## Input
=-=-=-=-=
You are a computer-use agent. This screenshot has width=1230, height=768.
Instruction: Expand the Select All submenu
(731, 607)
=-=-=-=-=
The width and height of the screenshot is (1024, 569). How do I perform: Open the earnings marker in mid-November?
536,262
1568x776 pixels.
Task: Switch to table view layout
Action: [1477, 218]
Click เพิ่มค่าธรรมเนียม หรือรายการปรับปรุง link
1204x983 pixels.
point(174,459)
=-=-=-=-=
## Problem details
Give back exactly the lines above starting at the line where "The width and" appears and ending at the line where "Click เพิ่มค่าธรรมเนียม หรือรายการปรับปรุง" appears, both included, with no other lines.

## Task result
The width and height of the screenshot is (1024, 569). How do I perform: Open the earnings marker in mid-November?
536,262
1568x776 pixels.
Task: Switch to table view layout
Action: [1477, 218]
Click เพิ่มค่าธรรมเนียม หรือรายการปรับปรุง link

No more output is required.